• **Materials provided**:
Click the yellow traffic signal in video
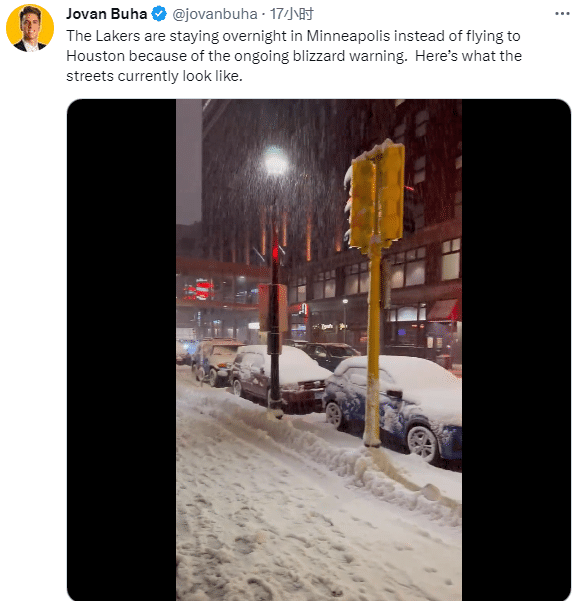Image resolution: width=579 pixels, height=601 pixels. pyautogui.click(x=376, y=195)
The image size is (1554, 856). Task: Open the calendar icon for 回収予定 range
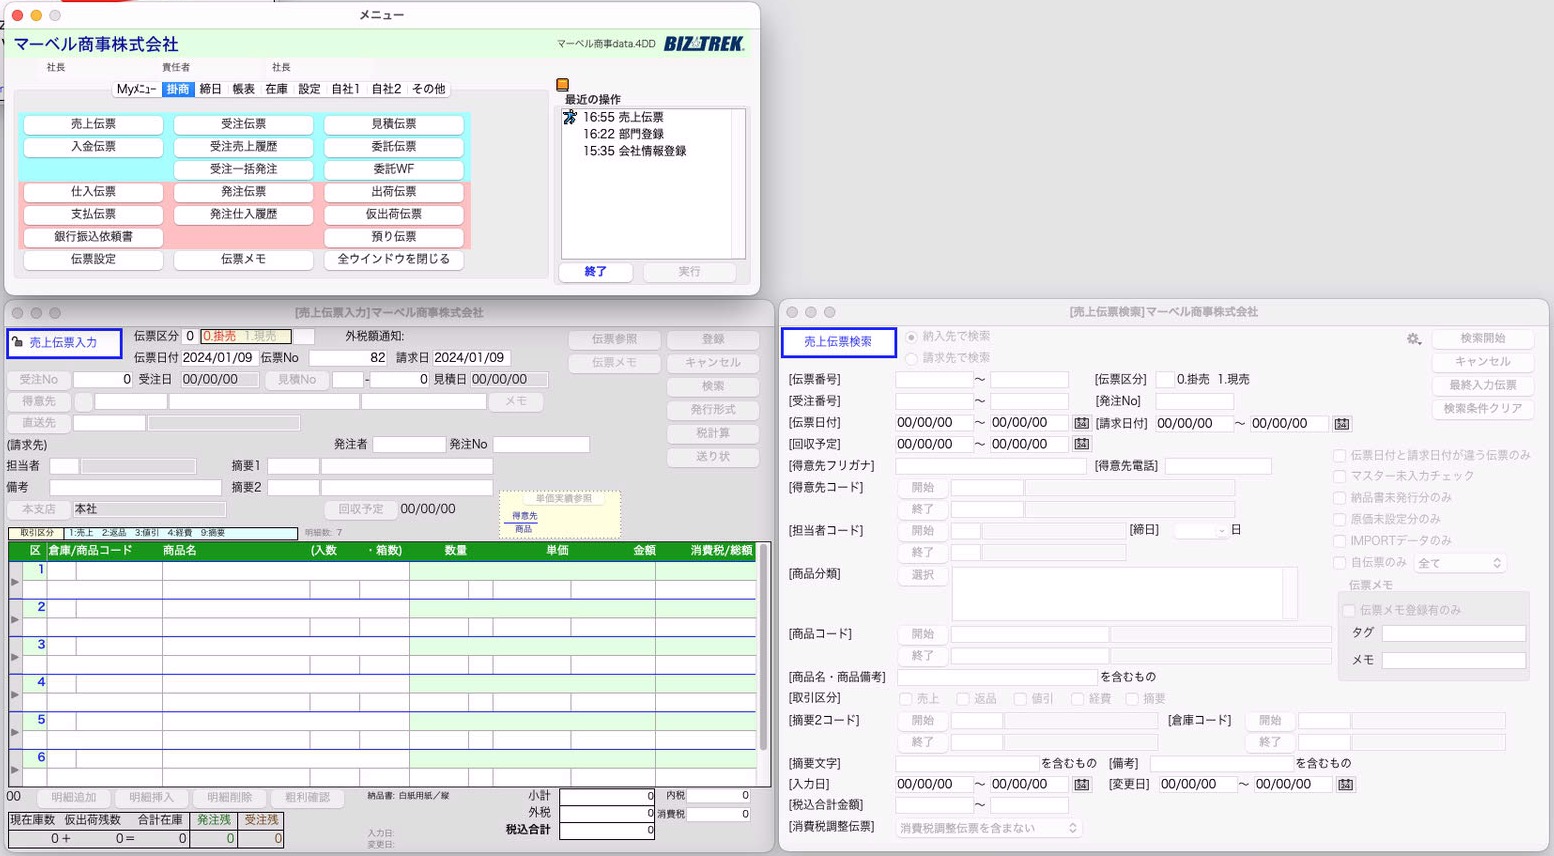(x=1081, y=444)
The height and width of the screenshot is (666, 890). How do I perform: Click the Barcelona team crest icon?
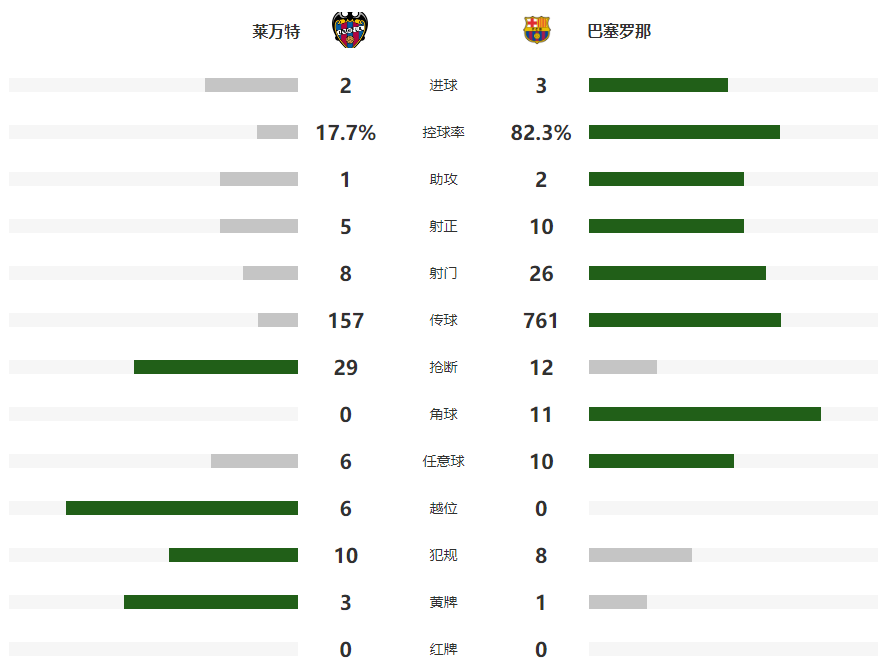pos(537,31)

• **Work instruction**:
Pictures are to be left out. Everything else in the records must be written out exactly.

• **Finished task**:
Click the yellow traffic signal in video
Image resolution: width=579 pixels, height=601 pixels. pyautogui.click(x=376, y=195)
The image size is (1554, 856). Task: Open the calendar icon for 回収予定 range
(x=1081, y=444)
The height and width of the screenshot is (666, 890). How do I perform: Click the Barcelona team crest icon?
pos(537,31)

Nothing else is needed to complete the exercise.